The cache key name in the example above is “ProductList” and it will stay in the cache for 60 minutes.  The _cache.Get() method will check the cache first, if the data is there, then it returns the data and moves on.  If the data is not in the cache, then it calls the inner function, causing the EF query to be executed.  The result of the query is then saved to the cache server and then the result is returned.  This guarantees that the next query in less than 60 minutes will be in the cache for direct retrieval.  If you dig into the Get() method code you’ll notice that there are multiple try/catch blocks that will error out if the Redis server is down.  For a situation where the server is down, the inner query will be executed and the result will be returned.  In a production situation your system would run a bit slower and you’ll notice your database is working harder, but the system keeps running.
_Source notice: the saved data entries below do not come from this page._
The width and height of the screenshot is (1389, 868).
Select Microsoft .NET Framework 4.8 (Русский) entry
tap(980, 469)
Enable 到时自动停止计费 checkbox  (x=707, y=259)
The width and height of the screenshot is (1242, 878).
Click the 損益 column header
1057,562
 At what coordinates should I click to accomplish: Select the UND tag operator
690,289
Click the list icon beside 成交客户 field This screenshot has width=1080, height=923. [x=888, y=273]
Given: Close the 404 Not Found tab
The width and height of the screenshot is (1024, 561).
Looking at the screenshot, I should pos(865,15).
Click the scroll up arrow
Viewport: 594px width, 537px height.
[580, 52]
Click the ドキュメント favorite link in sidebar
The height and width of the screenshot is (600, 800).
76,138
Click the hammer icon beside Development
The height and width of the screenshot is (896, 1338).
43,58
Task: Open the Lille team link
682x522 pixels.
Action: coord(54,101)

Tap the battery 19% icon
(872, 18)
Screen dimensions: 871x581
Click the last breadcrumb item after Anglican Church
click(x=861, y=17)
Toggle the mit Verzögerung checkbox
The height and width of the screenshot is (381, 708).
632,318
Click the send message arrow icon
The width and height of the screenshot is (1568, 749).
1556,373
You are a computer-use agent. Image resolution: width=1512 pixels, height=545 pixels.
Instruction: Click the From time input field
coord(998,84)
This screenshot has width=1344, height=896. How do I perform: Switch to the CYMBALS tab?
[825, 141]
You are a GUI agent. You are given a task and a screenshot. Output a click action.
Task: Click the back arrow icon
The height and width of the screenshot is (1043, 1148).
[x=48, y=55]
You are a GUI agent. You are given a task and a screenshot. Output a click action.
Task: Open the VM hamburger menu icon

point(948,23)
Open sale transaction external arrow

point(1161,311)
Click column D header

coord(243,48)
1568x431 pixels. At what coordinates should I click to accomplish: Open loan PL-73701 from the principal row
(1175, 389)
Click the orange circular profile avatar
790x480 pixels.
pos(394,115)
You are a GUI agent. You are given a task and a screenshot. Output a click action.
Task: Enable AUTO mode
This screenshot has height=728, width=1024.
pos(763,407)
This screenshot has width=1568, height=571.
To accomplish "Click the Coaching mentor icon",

A precompiled version of Redis for Windows can be downloaded from here: Service-Stack Redis.  Download the files into a directory on your computer (I used C:\redis) then you can open a command window and navigate into your directory and use the following command to setup a windows service:

redis-server –-service-install

Please notice that there are two “-” in front of the “service-install” instruction.  Once this is setup, then Redis will start every time you start your PC.

The Data-tier

The DAC project contains the POCOs, the fluent configurations and the context object.  There is one interface for the context object and that’s for AutoFac’s use:

builder.Register(c => new DatabaseContext("Server=SQL_INSTANCE_NAME;Initial Catalog=DemoData;Integrated Security=True"))
    .As<IDatabaseContext>()
    .PropertiesAutowired()
    .InstancePerLifetimeScope();

The context string should be read from the configuration file before being injected into the constructor shown above, but I’m going to keep this simple and leave out the configuration pieces.

Business Logic

The business logic library is just one project that contains all the complex classes and methods that will be called by the API.  In a large application you might have two or more business logic projects.  Typically though, you’ll divide your application into independent APIs that will each have their own business logic project as well as all the other wire-up projects shown in this example.  By dividing your application by function you’ll be able to scale your services according to which function uses the most resources.  In summary, you’ll put all the complicated code inside this project and your goal is to apply unit tests to cover all combination of features that this business logic project will contain.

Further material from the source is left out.